**Given problem**
Output the text of the rows below, from the line with "Task: Select the Pan View hand tool" through the line with "Task: Focus Organization or Affiliation field", as a Markdown table with the columns No. and Line. Skip blank lines and leave the pictures out.

**Data lines**
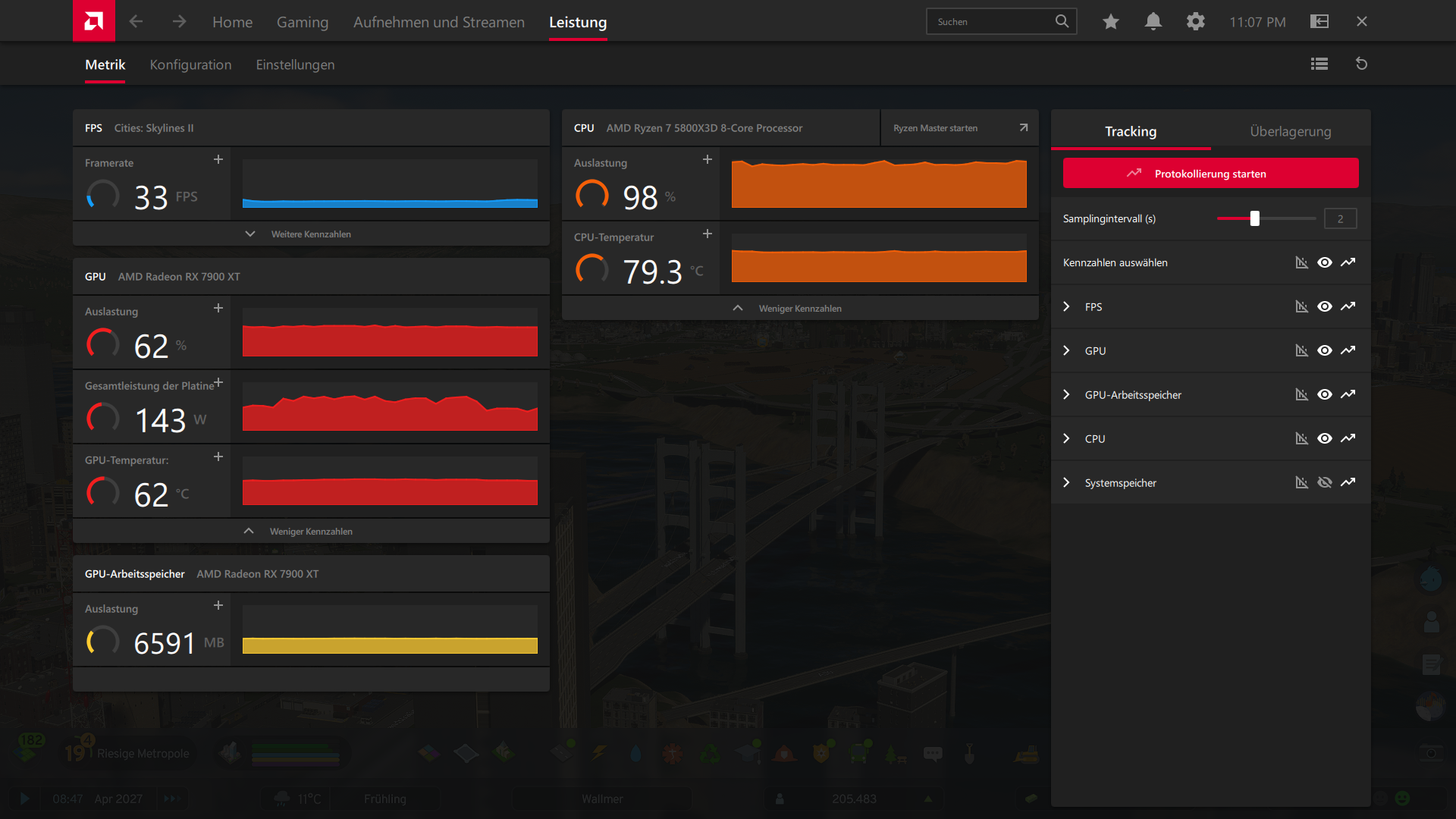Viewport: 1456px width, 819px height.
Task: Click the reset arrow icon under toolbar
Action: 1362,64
==
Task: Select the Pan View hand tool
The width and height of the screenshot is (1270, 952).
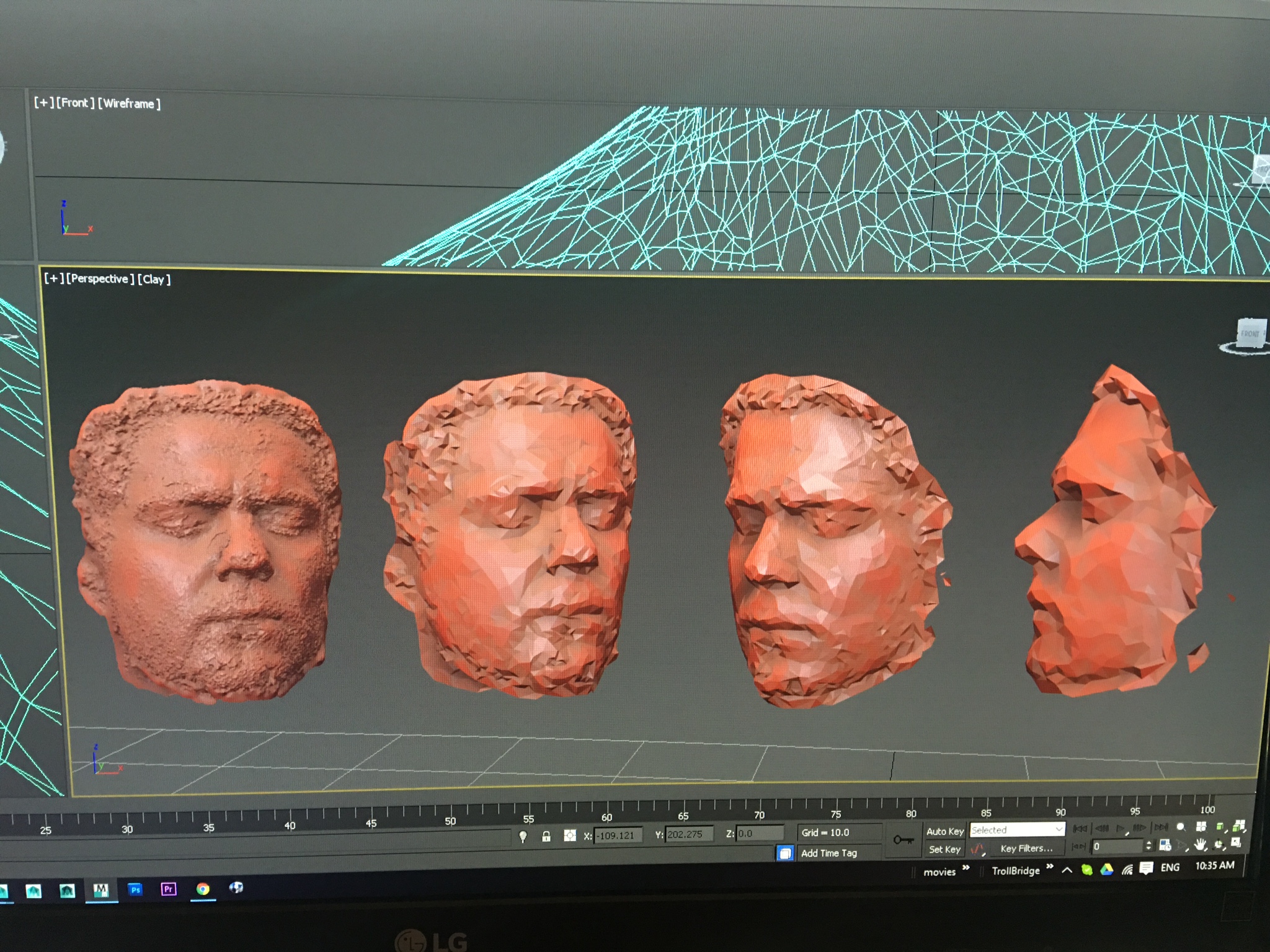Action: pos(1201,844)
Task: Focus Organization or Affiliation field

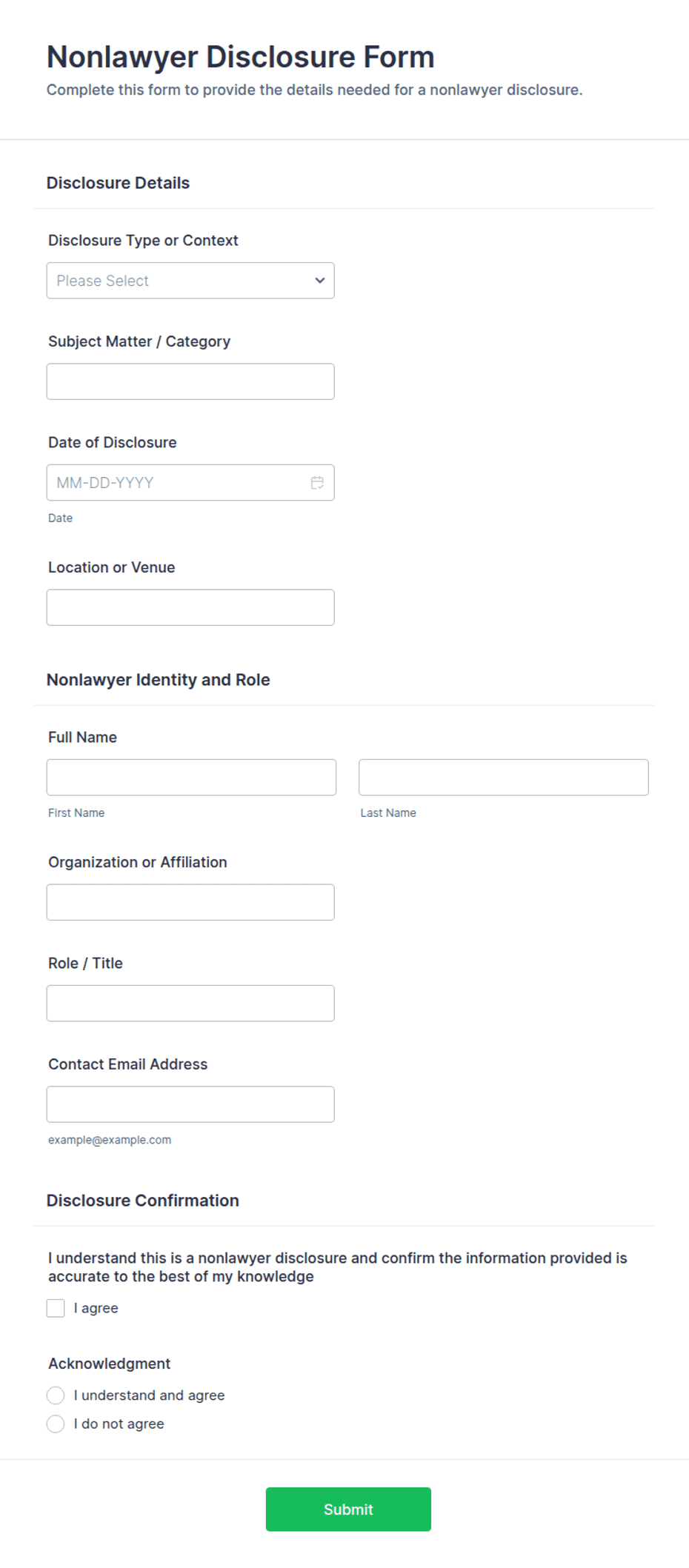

**Solution**
| No. | Line |
|---|---|
| 1 | Task: Select the Pan View hand tool |
| 2 | The width and height of the screenshot is (1270, 952). |
| 3 | Action: pos(1201,844) |
| 4 | Task: Focus Organization or Affiliation field |